Authors: Nancy Holder
He who does not punish evil commands it to be done.
—Leonardo da Vinci
Cursed is the man who dies, but the evil done by him survives.
—Abu Bakr
January 8
possessions: me
(there is no me. there’s only free-floating high anxiety. no way, no way, no way, no way . . .)
haunted by:
Celia’s dead voice
listening to
: the same
mood
: if a fire was coming, would you stand still and wait
for it?
possessions: them
luck
good fortune
the lottery
haunted by
: they do the haunting
listening to:
the world, promising them more, now
mood
: blissfully unaware
possessions: mandy
my future
my life?
haunted by:
me?
listening to
: Belle
mood:
terrified, if she’s smart
I DON’T know how I found my way out of the forest. But as I raced away from Miles, suddenly I recognized the path I’d taken and within a few minutes, I had jogged back to the blacktop path. The white horse heads stared straight ahead, each dusted with snow. If they knew my secrets, they were keeping them to themselves.

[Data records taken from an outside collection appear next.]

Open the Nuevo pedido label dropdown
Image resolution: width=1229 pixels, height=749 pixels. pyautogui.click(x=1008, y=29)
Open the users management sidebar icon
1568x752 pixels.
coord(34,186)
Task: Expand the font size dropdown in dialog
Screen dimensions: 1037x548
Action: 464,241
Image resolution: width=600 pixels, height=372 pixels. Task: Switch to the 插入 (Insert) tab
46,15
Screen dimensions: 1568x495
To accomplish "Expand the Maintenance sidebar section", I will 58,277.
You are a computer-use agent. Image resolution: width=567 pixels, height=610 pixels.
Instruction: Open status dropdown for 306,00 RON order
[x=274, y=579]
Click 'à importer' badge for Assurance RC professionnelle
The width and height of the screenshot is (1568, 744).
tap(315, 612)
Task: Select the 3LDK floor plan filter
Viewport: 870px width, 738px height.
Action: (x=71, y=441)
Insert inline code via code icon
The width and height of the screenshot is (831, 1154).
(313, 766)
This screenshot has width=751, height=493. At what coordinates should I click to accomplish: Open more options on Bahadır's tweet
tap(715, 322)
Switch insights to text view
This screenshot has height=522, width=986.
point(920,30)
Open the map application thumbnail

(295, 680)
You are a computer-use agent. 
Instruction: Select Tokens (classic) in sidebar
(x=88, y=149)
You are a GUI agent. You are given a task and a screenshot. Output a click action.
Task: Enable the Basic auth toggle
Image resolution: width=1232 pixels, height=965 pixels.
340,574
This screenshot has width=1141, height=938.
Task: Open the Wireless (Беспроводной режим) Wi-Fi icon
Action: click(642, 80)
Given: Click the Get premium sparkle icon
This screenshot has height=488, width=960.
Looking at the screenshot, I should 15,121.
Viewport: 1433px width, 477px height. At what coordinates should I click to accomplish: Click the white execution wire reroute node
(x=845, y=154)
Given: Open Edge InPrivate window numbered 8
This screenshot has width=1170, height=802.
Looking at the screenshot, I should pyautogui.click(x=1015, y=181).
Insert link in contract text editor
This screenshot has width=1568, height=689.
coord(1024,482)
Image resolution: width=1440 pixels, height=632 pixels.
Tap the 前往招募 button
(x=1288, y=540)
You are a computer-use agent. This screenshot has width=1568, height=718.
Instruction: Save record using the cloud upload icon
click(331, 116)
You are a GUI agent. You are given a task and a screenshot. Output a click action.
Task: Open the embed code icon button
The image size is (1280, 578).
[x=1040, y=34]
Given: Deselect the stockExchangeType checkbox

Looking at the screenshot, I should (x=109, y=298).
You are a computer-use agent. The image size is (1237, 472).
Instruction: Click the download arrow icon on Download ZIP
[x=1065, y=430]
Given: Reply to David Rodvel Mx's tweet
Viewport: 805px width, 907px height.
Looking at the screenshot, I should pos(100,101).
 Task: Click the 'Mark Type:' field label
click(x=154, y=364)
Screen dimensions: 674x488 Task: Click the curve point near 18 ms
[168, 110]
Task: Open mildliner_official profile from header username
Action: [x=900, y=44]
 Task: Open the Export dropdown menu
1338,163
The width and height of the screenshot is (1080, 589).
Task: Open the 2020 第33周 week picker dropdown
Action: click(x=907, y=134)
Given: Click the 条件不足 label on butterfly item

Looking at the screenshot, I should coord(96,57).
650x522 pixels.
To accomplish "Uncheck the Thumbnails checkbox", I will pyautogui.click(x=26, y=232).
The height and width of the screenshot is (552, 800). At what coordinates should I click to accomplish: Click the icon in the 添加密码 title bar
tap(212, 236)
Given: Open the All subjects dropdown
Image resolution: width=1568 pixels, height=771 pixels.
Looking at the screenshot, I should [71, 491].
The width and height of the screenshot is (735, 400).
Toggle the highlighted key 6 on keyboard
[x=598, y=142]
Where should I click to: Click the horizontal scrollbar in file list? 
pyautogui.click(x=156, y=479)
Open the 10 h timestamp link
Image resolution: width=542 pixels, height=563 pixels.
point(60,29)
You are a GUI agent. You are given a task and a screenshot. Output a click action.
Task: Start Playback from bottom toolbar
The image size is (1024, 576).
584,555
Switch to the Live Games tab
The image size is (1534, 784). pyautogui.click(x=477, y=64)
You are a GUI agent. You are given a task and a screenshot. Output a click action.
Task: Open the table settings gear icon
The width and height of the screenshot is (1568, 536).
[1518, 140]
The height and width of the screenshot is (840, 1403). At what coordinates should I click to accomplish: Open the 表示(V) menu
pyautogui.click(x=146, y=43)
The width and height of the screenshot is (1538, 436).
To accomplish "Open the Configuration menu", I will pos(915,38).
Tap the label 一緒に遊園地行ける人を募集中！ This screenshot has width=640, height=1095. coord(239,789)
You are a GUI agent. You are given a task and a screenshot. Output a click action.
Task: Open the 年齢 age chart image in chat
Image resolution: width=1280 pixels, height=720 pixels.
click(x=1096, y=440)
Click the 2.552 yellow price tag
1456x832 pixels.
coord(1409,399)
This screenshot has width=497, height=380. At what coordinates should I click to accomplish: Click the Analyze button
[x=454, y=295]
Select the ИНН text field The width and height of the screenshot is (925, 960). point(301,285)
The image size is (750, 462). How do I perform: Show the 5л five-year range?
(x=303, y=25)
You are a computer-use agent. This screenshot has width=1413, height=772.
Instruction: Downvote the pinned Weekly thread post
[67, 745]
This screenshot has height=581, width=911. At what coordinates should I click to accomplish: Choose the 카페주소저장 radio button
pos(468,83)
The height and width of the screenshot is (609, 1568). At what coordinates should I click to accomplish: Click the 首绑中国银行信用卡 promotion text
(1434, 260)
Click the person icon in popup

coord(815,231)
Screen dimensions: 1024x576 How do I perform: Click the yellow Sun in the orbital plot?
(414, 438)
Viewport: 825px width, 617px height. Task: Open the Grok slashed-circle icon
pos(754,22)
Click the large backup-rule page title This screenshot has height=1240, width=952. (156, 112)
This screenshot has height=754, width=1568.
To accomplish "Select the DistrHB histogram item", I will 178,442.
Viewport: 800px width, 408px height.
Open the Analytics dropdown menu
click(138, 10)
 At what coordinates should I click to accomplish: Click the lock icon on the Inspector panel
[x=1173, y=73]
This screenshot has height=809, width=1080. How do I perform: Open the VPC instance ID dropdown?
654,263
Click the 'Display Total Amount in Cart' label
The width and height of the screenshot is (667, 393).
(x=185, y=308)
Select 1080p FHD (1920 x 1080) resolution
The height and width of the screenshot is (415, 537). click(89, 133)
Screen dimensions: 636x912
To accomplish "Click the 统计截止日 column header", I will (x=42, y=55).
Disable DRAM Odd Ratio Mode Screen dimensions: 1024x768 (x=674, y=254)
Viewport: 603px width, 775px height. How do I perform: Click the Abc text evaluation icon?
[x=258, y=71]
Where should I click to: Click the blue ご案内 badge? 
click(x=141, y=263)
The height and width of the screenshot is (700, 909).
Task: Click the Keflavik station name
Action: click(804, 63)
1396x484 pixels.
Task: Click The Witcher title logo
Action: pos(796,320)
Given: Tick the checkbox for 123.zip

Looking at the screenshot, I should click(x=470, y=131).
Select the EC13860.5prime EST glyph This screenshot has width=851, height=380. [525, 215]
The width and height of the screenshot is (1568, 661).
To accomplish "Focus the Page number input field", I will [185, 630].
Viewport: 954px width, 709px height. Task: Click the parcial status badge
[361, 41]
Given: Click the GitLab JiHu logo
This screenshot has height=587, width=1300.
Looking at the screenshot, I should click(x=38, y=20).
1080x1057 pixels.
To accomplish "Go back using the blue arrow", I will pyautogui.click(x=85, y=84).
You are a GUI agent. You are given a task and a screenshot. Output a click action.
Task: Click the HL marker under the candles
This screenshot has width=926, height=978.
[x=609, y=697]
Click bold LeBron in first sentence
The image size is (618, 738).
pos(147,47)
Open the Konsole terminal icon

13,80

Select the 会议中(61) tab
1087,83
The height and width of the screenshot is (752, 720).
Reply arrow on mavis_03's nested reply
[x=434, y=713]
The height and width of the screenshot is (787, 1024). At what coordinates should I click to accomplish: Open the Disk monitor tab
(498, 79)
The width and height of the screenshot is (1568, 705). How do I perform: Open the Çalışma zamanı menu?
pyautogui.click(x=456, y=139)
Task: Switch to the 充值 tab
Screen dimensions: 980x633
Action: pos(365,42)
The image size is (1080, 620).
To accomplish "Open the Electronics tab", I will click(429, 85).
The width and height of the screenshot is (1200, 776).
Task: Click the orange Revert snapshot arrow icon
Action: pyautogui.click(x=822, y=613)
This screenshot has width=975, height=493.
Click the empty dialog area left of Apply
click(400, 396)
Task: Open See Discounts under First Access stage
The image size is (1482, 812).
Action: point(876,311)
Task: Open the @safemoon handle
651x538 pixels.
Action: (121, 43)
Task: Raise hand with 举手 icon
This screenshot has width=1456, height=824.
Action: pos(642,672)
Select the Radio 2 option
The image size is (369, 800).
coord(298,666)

Shaking, I went back to Grose, where my dorm mates were starting to wake up. Julie was still in bed, groaning about a hangover; I grabbed my bathrobe, towel, and toiletries and hurried to take a shower.
I passed the long row of mirrors over the sinks without looking into them, and the five strangely huge ceramic bathtubs, which no one could use because there were no faucets attached to them—and stripped off my sweaty clothes.
I went into one of the showers. The walls were slick and white; I turned on the water and let the heat sluice down on me. I thought I would never be warm again.
I burst into tears, and slid to the bottom of the stall. I couldn’t kill Mandy. I wouldn’t. I . . .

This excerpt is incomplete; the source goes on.